In the world of elements, metals like iron and aluminium are often used for their strength in alloys Science, Class VIII, Nature of Matter, p.129, but they generally exhibit polymorphism (different crystal structures) rather than the classical 'allotropy' associated with non-metals. For your exam, remember that while non-metals like Carbon, Sulfur, and Phosphorus are the 'allotropy superstars,' others like Iodine are structurally more 'rigid' in their molecular form, leading to a lack of traditional allotropic modifications.

Element	Typical Allotropes	Reason for Allotropy
Carbon	Diamond, Graphite, Fullerenes	Ability to form sp², sp³ bonds and long chains.
Sulfur	Rhombic, Monoclinic	Ability to form S₈ rings and long polymer chains.
Iodine	None (Traditional)	Exists predominantly as stable, diatomic I₂ molecules.
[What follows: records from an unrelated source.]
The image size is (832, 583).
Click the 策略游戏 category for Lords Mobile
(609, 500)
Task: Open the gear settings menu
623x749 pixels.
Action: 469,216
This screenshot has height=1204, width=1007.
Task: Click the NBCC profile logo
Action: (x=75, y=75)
Sources: Science, Class X, Carbon and its Compounds, p.61; Science, Class X, Metals and Non-metals, p.40; Science, Class VIII, Nature of Matter, p.129

8. Solving the Original PYQ (exam-level)

Now that you have mastered the fundamental properties of non-metals, you can see how allotropy serves as a bridge between atomic structure and physical behavior. Allotropy is the ability of an element to exist in two or more different physical forms despite having the same chemical identity. As a UPSC aspirant, you must recognize that while many non-metals are versatile, their capacity to form stable, alternative structural arrangements (like chains, rings, or lattices) varies significantly across the periodic table.

To solve this, look at the classic "allotropic trio" you studied: Carbon, Sulphur, and Phosphorus. These elements are the most common examples highlighted in your Science, class X (NCERT 2025 ed.). Carbon forms diamond and graphite; Sulphur exists in rhombic and monoclinic forms; and Phosphorus appears as white, red, or black phosphorus. By elimination, you can identify (A) Iodine as the outlier. While Iodine is often a "trap" option because it is unique among non-metals for possessing a metallic-like luster, it does not form the distinct structural modifications that define traditional allotropy.

UPSC often tests your ability to distinguish between different types of physical anomalies. The trap here is confusing Iodine's unique lustrous appearance with the structural property of allotropy. Remember, halogens generally do not exhibit the complex bonding required for traditional allotropic forms. By sticking to the core examples and structural principles found in Science, class X (NCERT 2025 ed.), you can confidently conclude that Iodine is the element that does not exhibit allotropic modification among the choices provided.